I'm stuck on trying to prove this:
Let $K\supset F$ and let $u$ be an algebraic element of $K$ with a minimal polynomial of odd degree. Prove that $F(u)=F(u^2)$.
I know that in general, $F(u^2)\subseteq F(u)$.
I'm trying to figure out which theorems I could use from here. I could, perhaps, somehow show that $u$ and $u^2$ have the same minimal polynomial, implying that $F(u)\cong F(u^2)$. Is it possible to do this and would it help me?
So, since $u$ is an element with minimal polynomial of odd degree, then the degree of $F(u)$ over $F$ is odd.
Now, $u$ satisfies the polynomial $x^{2} - u^{2} \in F(u^{2})[x]$. Thus, the minimal polynomial of $u$ over $F(u^{2})$ has degree $1$ or $2$.
If the degree is 1, then this implies that $u \in F(u^{2}) \Rightarrow F(u) \subseteq F(u^{2}).$ As you mentioned, the reverse containment is always true.
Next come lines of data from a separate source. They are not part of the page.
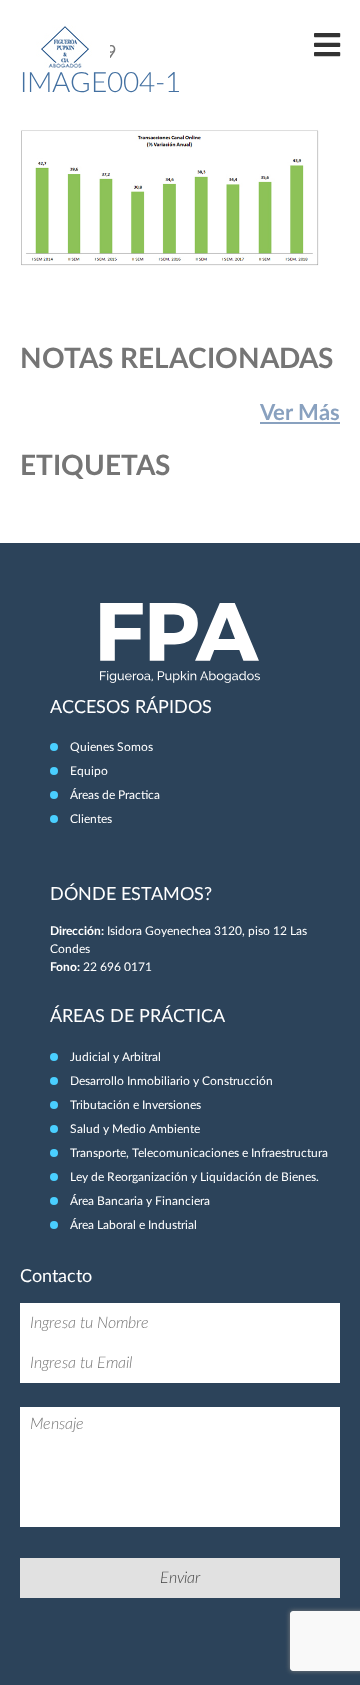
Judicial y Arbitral (115, 1057)
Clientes (91, 819)
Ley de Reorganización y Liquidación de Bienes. (194, 1177)
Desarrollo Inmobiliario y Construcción (171, 1081)
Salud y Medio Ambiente (135, 1129)
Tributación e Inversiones (135, 1105)
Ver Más (300, 413)
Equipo (89, 771)
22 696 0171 (117, 967)
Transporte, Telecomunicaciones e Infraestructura (199, 1153)
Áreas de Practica (115, 795)
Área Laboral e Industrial (133, 1225)
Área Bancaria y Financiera (140, 1201)
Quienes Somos (111, 747)
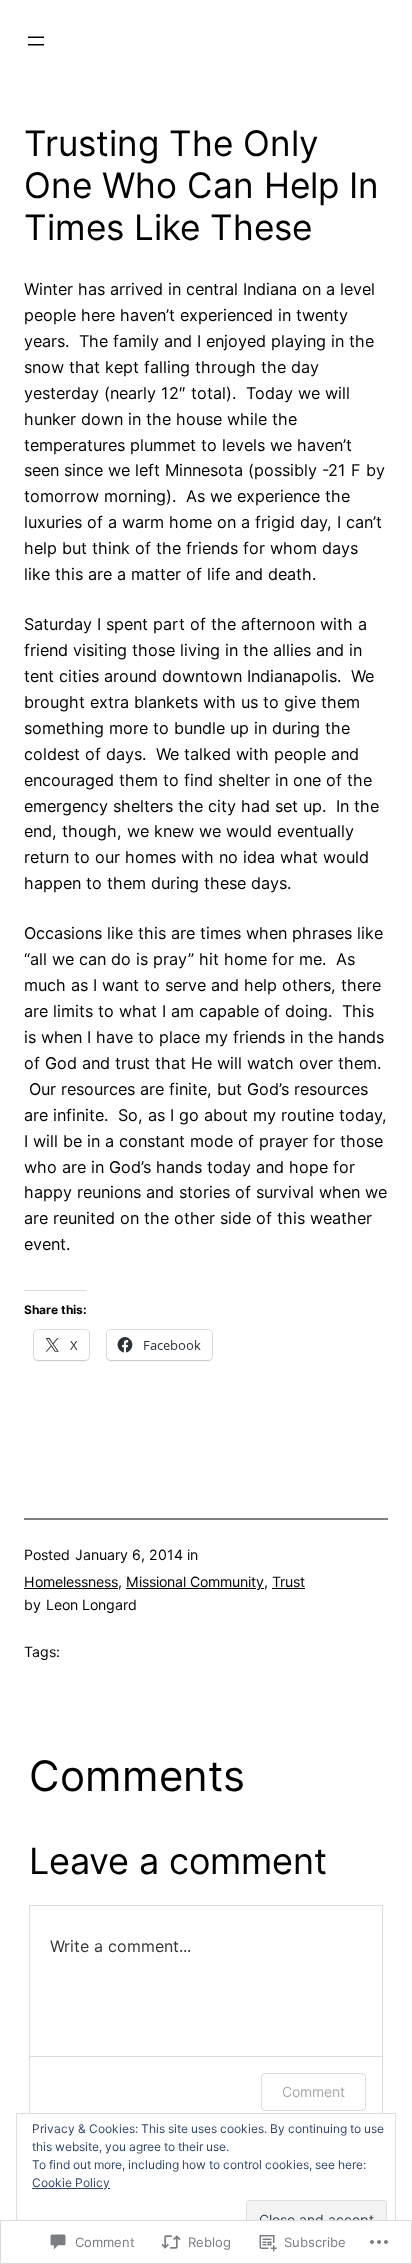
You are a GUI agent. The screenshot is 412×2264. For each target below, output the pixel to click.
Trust (288, 1581)
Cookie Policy (71, 2182)
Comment (313, 2091)
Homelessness (71, 1581)
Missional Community (195, 1581)
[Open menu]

Hence, the degree being 1 would imply $F(u^{2}) = F(u)$.
If the degree is 2, then we have the following tower of field extensions $$F(u) \supset F(u^{2}) \supseteq F.$$ Now, the degree of $F(u)$ over $F(u^{2})$ is $2.$ Then, if $n$ denotes the degree of $F(u^{2})$ over $F$, we have degree of $F(u)$ over $F$ is $2n$, because whenever $$L \supseteq K \supseteq F$$ we have $$[L : K][K: F] = [L : F].$$
So we see that the degree of the minimal polynomial of $u$ over $F(u^{2})$ being $2$ implies that the degree of $F(u)$ over $F$ is even, a contradiction. Hence, the degree of the minimal polynomial of $u$ over $F(u^{2})$ is 1 and hence $F(u) = F(u^{2}).$